- _Set problem_: Copy every line of the data below word for word, and leave the pictures out of your copy.
════════════════════
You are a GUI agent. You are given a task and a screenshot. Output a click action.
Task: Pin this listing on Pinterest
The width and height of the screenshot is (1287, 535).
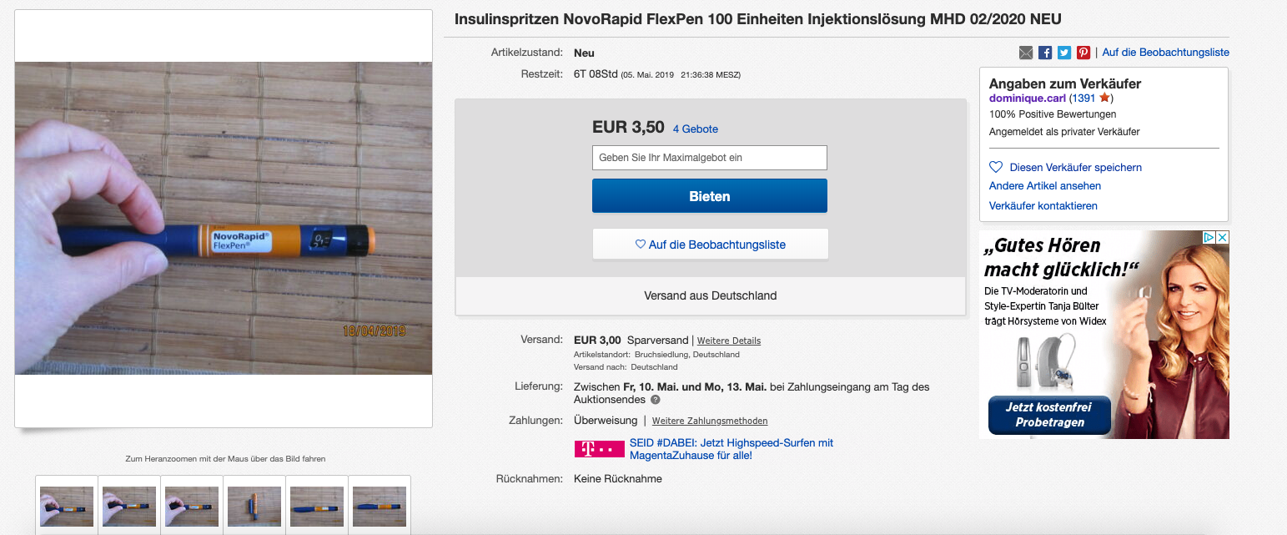[x=1083, y=53]
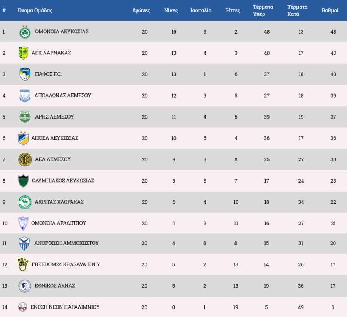Click the Ισοπαλία column header

[x=201, y=10]
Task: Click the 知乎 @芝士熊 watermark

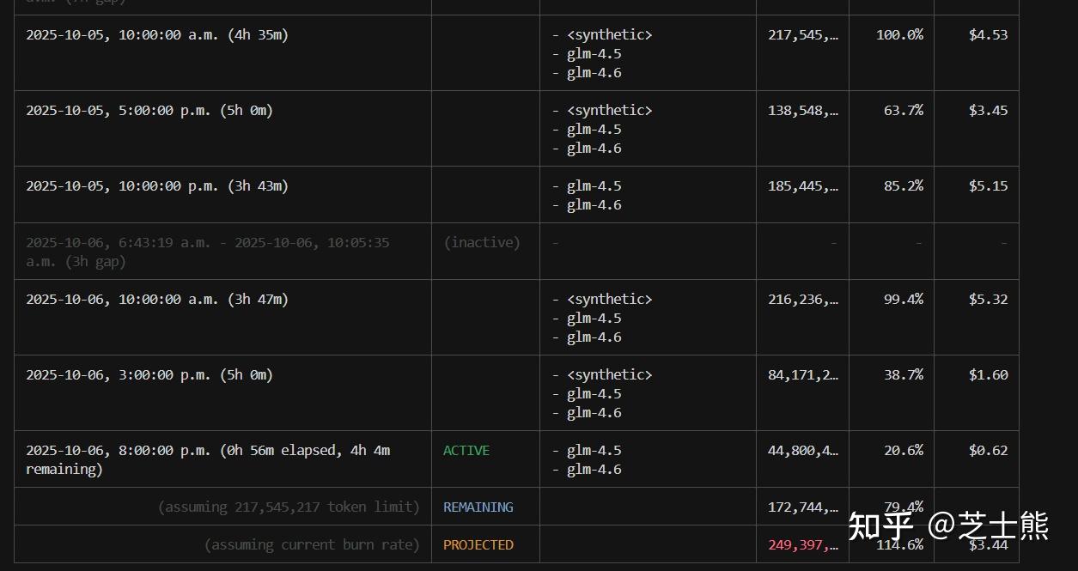Action: pos(948,526)
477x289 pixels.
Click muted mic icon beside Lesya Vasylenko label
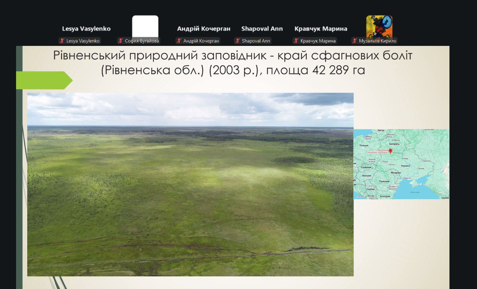[x=62, y=41]
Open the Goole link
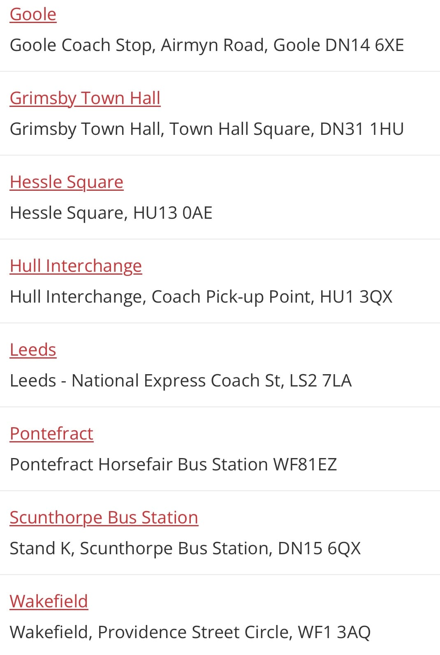 click(x=33, y=14)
════════════════════
- _The output_:
You are a GUI agent. You are given a task and a screenshot. Output a click action.
Task: Pin this listing on Pinterest
The width and height of the screenshot is (1287, 535).
[x=1083, y=53]
Click the Ισοπαλία column header

[x=201, y=10]
Task: Click the 知乎 @芝士熊 watermark

Action: pos(948,526)
477x289 pixels.
Click muted mic icon beside Lesya Vasylenko label
[x=62, y=41]
Open the Goole link
 click(x=33, y=14)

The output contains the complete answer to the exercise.